Earlier studies show that Black patients with peripheral arterial disease undergo amputation at two to four times the rate of white patients. Black patients also are much less likely than white patients to undergo attempts at limb salvage before amputation.5

“These disparities would be easy to ignore if they were not so well documented,” Thomas says. “There are a lot of judgment calls made when you’re deciding whether or not to do a surgical procedure that amputates a leg vs. trying to save it.”

Although surgeons could argue they do not see these patients until their infections are severe enough that amputation is the only life-saving alternative, Thomas suggests surgeons can and should do more to stop the disparity. For instance, they could become advocates for governmental and payer policy changes that would help reduce disparities and improve everyone’s health.

“They have to use their voice, privilege, and rank ... to move the needle and look at how it’s not just what happened to the person in the surgical suite, but what happened before the surgical suite,” Thomas says. “Do I expect surgeons to end poverty or racial discrimination? No, but there’s a lot more they can do to use their voices of power.”

One important way surgery leaders can contribute to changes that improve health equity is by hiring surgeons and other staff from underrepresented minorities. The OR suite in America is relatively homogenous, says Lesly Dossett, MD, MPH, assistant professor of surgery at the University of Michigan. “We instituted a new recruitment practice, and incorporate best practices from industry to make sure to build diversity,” she reports.

Diversity includes cognitive diversity, bringing new ideas to the OR, as well as demographic diversity, Dossett adds. “A few principles we have instituted, which seem really straightforward, include open-posting every position,” she explains. “We advertise all physician positions in national organizations.”

Employing more minority surgeons and other staff could help build trust with Black and Hispanic patients. Trust is a major impediment to some minority groups accessing surgery like joint replacement. “There is a distrust that the surgery will be helpful for the patient,” Riddle says.

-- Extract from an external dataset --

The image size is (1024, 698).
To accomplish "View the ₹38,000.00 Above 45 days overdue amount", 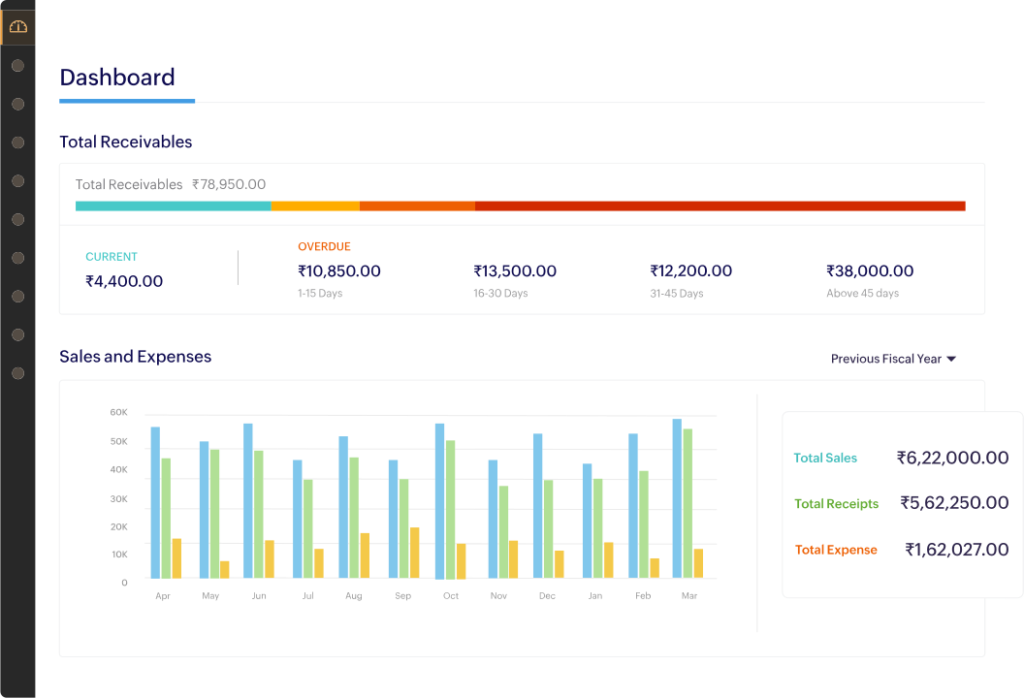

Surgery leaders can address this distrust through data, too. For instance, they could use data to create a decision aid that informs patients where they are in the disease spectrum, how severe their pain is when compared with other people’s pain, and how their pain would change after surgery.

“Patients who are African American should be more confident than they are that they will benefit substantially from the surgery,” Riddle says. “Showing different outcomes and showing improvement in what they could experience, compared with other people who get knee replacements, would be informative for patients who are considering knee replacement.”


  1. Nafiu OO, Mpody C, Kim SS, et al. Race, postoperative complications and death in apparently healthy children. Pediatrics 2020;146:e20194113.
  2. Riddle DL, Slover J, Keefe FJ, et al. Racial differences in pain and function following knee arthroplasty: A secondary analysis from a multicenter randomized clinical trial. Arthritis Care Res (Hoboken) 2020; Mar 7:10.1002/acr.24177. doi: 10.1002/acr.24177. [Online ahead of print].
  3. Ibrahim SA. Racial variations in the utilization of knee and hip joint replacement: An introduction and review of the most recent literature. Curr Orthop Pract 2010;21:126-131.
  4. Cusano A, Venugopal V, Gronbeck C, et al. Where do we stand today on racial and ethnic health inequities? Analysis of primary total knee arthroplasty from a 2011-2017 national database. J Racial Ethn Health Disparities 2020; Sep 17. doi: 10.1007/s40615-020-00875-8. [Online ahead of print].
  5. Holman KH, Henke PK, Dimick JB, Birkmeyer JD. Racial disparities in the use of revascularization before leg amputation in Medicare patients. J Vasc Surg 2011;54:420-426.